Performance: 4 stars

Recording: 5 stars 

Rodrigo's Aranjuez dominates the guitar concerto repertoire like a fast-food chain – one website lists over 120 recordings. So new alternative works are always welcome, such as this dashing concerto by US composer Robert Beaser. The orchestral sound is big (although the orchestra itself isn't large), confident and film-score vivid, and demands extraordinarily virtuosic playing from American master Eliot Fisk. The first movement uses the guitar almost as a tuned-percussion instrument, with relentlessly busy soaring and plunging runs, strummed fusillades and tamboras.

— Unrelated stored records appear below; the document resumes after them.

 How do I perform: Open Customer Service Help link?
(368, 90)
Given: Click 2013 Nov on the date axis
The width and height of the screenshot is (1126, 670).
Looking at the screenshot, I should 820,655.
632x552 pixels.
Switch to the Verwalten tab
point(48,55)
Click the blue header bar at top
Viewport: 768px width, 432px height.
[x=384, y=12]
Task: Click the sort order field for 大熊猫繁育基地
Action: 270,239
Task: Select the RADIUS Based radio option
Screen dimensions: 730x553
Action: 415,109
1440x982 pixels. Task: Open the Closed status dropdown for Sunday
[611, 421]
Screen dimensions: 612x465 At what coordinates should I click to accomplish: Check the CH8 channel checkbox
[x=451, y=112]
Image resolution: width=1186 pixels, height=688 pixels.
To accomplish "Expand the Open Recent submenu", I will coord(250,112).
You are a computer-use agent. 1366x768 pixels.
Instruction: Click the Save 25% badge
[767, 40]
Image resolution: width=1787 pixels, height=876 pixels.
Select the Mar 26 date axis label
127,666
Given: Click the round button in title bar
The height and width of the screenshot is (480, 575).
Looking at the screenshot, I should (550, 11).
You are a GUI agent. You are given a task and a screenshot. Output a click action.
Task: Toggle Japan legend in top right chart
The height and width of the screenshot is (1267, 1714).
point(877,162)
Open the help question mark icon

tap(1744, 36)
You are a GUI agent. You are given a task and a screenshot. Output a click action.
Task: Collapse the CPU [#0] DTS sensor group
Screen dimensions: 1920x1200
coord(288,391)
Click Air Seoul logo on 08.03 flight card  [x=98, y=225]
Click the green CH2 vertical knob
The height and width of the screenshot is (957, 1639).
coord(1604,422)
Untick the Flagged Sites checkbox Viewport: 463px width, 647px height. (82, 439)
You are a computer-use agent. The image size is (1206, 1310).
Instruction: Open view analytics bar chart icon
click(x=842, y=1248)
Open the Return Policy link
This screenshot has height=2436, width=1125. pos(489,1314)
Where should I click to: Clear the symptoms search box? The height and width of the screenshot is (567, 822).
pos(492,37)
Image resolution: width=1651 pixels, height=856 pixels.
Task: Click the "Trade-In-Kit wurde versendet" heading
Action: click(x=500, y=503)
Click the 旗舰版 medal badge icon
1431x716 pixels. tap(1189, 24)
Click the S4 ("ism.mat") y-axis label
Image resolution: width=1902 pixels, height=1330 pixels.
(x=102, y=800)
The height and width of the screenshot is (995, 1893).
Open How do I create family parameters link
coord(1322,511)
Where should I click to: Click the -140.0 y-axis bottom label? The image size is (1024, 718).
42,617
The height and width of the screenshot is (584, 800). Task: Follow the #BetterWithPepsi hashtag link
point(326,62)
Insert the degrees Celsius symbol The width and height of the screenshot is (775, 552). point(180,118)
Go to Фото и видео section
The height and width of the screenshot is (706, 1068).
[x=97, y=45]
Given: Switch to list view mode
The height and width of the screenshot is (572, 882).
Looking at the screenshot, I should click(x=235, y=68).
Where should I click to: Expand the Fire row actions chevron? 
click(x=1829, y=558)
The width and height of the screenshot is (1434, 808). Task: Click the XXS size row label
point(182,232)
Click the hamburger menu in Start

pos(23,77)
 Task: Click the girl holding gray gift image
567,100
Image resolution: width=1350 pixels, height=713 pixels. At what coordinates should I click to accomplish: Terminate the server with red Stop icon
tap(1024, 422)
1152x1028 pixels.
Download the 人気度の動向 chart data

The elegiac second is the heart of the work with its emotionally piercing, memorable melodic line: a lutelike, improvisatory dialogues edgily with the stately orchestral lines. The third has more fast solo work, with cascades in the style of Domeniconi's Koyunbaba, more 'Middle Eastern' than 'Spanish'. Fisk's tone throughout is snappy and metallic, wholly appropriate to the corruscating guitar figures. (There's even hints of rock-guitar 'shredding').

The solo piece Notes … is melodically more elusive but uses some smart, unusual sonorities. Two rich orchestral pieces round off the disc, but the star is the concerto. The second movement's instantly likeable soundtrack-style nobility in particular deserves to be a classical radio favourite.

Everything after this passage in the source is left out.